Alors, comme la tête coupée de Charlotte Corday qui rouvrit les yeux quand le soufflet du bourreau souilla sa joue virginale, la Clotte rouvrit ses yeux pleins de sang à l’outrage d’Augé, et d’une voix défaillante :

« Augé, — dit-elle, — je vais mourir ; mais je te pardonne si tu veux me traîner jusqu’à la fosse de Mlle de Feuardent et m’y jeter avec elle, pour que la vassale dorme avec les maîtres qu’elle a tant aimés !

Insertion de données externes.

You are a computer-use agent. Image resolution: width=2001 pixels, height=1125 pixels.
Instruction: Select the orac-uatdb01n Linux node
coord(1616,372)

I’ g’n’a pus de maîtres ni de demoiselles de Feuardent, — répondit Augé, redevenu Bleu tout à coup et brûlant des passions de son père. — Non ! tu ne seras pas enterrée avec celle que tu as envoûtée par tes sortilèges, fille maudite du diable, et je te donnerai à mes chiens ! »

Et il la refrappa de son soulier ferré au-dessus du cœur. Puis, avec une voix éclatante :

« La v’là écrasée dans son venin, la vipère ! — fit-il. — Allons, garçons ! qui a une claie que je puissions traîner sa carcasse dessus ? »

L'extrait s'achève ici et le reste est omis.